**Exercise brief**
Could you return each entry below exactly as written, minus any pictures?

Top of Exercise input

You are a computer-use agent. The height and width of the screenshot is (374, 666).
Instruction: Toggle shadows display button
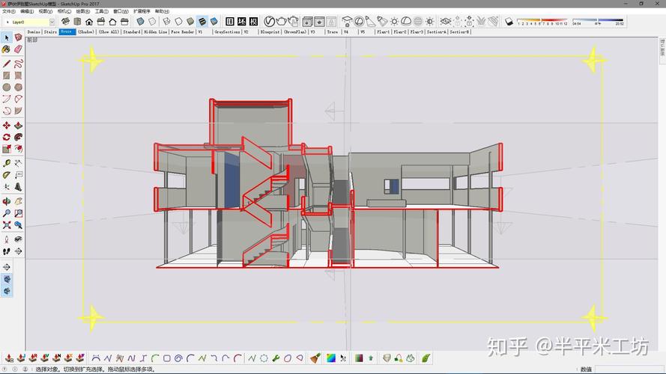tap(509, 22)
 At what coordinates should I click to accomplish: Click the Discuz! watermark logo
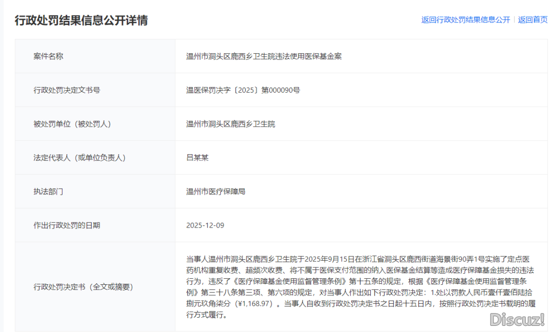(517, 320)
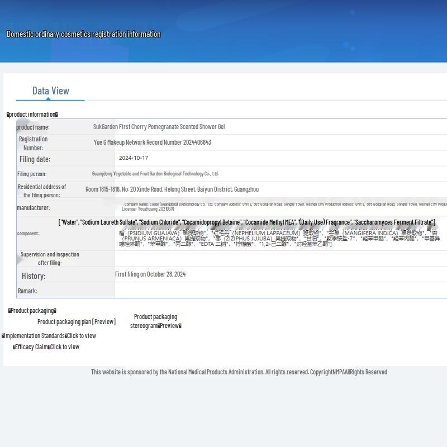Click the filing person company name
The image size is (447, 447).
tap(155, 174)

Bottom of Exercise input

**Answer to this exercise**
You are a computer-use agent. The height and width of the screenshot is (374, 666).
Instruction: Toggle shadows display button
tap(509, 22)
 At what coordinates should I click to accomplish: Click the Discuz! watermark logo
(517, 320)
Click the filing person company name
The image size is (447, 447).
tap(155, 174)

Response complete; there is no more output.